RECORDED DATA -
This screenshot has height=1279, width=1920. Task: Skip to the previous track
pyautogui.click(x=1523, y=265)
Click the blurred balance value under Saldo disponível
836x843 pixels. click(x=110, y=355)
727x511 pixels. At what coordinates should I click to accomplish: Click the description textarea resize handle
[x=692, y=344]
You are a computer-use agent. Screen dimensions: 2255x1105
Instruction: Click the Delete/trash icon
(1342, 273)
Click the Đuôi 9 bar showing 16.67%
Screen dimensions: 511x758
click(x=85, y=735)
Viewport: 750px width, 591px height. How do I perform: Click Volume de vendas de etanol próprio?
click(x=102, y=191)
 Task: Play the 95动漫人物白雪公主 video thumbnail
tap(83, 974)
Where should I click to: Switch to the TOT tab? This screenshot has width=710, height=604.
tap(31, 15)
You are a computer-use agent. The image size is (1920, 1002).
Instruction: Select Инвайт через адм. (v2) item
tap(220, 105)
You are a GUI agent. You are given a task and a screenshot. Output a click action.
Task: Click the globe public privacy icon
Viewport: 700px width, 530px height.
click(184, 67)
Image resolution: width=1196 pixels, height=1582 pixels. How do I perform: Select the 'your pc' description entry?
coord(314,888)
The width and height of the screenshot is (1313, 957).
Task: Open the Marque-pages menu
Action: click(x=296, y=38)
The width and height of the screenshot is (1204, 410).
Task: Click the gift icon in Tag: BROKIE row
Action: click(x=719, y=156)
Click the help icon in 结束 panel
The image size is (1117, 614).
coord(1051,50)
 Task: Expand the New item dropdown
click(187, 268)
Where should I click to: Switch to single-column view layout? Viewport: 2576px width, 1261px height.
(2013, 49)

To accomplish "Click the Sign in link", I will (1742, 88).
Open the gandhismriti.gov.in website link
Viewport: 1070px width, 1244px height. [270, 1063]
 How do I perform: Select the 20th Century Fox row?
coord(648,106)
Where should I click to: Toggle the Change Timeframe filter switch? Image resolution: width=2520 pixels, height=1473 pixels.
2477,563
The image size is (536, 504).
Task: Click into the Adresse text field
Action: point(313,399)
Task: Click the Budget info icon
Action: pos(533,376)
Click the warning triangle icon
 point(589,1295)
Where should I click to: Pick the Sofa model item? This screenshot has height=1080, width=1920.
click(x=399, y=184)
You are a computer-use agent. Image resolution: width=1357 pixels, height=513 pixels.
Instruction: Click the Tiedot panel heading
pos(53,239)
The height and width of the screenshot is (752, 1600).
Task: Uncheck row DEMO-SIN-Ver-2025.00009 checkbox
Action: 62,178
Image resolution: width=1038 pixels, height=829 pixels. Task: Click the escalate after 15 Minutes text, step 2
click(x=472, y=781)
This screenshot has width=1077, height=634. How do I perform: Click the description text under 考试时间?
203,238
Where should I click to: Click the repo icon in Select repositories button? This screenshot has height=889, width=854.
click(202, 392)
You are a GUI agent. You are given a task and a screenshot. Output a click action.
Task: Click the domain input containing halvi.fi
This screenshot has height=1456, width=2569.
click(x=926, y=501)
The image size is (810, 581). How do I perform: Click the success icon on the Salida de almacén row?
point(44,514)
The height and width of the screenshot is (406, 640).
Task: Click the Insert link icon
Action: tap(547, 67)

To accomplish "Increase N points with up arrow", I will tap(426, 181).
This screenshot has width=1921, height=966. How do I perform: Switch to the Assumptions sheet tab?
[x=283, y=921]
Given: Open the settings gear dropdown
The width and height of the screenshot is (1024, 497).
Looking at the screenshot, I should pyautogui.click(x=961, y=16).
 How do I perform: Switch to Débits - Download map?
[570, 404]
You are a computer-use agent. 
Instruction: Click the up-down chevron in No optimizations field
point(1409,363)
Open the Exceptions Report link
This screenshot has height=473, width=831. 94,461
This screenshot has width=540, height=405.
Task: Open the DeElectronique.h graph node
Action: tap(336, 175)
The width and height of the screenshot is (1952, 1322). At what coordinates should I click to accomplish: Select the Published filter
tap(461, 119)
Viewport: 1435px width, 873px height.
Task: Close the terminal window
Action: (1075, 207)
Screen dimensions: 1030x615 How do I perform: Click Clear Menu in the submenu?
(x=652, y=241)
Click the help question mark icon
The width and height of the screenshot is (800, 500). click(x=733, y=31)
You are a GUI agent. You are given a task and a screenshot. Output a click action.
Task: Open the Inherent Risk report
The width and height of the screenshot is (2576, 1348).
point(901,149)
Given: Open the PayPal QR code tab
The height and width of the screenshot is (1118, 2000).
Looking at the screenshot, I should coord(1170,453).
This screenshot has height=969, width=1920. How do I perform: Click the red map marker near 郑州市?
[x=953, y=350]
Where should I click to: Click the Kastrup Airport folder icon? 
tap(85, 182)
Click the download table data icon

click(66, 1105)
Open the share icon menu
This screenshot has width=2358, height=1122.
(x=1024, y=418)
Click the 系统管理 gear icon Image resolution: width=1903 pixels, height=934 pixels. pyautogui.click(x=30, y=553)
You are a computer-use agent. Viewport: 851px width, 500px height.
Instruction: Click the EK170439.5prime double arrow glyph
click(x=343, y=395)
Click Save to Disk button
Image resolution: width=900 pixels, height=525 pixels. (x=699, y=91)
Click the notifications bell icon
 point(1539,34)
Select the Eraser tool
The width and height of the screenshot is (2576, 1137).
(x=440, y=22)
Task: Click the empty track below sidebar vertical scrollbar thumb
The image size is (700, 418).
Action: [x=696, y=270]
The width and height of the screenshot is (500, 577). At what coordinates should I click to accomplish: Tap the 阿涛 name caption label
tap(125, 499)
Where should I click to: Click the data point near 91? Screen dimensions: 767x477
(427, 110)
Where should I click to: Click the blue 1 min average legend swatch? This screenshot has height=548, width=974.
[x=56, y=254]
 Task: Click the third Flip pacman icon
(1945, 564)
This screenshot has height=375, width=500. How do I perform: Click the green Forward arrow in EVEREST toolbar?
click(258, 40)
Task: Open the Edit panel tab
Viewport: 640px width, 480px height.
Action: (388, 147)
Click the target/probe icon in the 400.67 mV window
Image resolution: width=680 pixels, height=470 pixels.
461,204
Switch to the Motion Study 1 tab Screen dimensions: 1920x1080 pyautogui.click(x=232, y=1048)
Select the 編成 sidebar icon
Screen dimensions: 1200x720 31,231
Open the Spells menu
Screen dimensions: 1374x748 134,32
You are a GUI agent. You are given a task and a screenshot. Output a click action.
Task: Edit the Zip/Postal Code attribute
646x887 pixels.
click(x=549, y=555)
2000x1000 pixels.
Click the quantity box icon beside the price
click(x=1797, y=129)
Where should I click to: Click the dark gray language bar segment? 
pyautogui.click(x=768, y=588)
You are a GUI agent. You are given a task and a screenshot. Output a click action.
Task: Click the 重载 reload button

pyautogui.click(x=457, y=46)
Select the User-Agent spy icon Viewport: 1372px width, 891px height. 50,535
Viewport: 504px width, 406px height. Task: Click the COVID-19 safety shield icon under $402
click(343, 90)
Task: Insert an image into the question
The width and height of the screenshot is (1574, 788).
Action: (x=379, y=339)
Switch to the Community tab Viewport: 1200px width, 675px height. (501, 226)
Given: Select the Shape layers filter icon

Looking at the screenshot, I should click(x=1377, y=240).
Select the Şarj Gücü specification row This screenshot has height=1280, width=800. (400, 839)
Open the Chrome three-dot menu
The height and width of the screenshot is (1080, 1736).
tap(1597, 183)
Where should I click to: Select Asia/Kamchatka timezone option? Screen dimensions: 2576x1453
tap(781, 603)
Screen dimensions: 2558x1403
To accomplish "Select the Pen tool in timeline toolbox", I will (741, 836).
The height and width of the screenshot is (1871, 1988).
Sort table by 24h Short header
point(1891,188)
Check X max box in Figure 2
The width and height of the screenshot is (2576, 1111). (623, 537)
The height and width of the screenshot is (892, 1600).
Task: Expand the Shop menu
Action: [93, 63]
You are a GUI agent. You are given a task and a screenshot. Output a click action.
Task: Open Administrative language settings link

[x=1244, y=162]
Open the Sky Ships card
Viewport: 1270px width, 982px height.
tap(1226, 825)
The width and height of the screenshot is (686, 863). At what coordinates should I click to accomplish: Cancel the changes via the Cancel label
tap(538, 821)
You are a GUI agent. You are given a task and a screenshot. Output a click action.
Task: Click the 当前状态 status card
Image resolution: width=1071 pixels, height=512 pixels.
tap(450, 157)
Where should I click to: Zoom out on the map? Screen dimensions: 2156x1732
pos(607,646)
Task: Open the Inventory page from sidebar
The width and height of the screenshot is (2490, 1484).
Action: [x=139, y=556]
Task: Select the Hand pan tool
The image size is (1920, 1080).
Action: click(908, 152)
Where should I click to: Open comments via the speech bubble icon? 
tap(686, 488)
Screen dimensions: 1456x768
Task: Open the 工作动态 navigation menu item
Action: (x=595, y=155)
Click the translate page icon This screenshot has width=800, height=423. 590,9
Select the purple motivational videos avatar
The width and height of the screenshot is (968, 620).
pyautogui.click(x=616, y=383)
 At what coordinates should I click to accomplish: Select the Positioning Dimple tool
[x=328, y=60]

TASK GOAL - Rewrite the entries from the line containing "Where should I click to: Pick" through the line containing "click(202, 392)", replacing "Image resolution" with "Screen resolution". Output only those lines and leave everything else unchanged.

EXERCISE SOLUTION -
Where should I click to: Pick the Sofa model item? This screenshot has height=1080, width=1920.
click(x=399, y=184)
You are a computer-use agent. Screen resolution: width=1357 pixels, height=513 pixels.
Instruction: Click the Tiedot panel heading
pos(53,239)
The height and width of the screenshot is (752, 1600).
Task: Uncheck row DEMO-SIN-Ver-2025.00009 checkbox
Action: 62,178
Screen resolution: width=1038 pixels, height=829 pixels. Task: Click the escalate after 15 Minutes text, step 2
click(x=472, y=781)
This screenshot has width=1077, height=634. How do I perform: Click the description text under 考试时间?
203,238
Where should I click to: Click the repo icon in Select repositories button? This screenshot has height=889, width=854.
click(202, 392)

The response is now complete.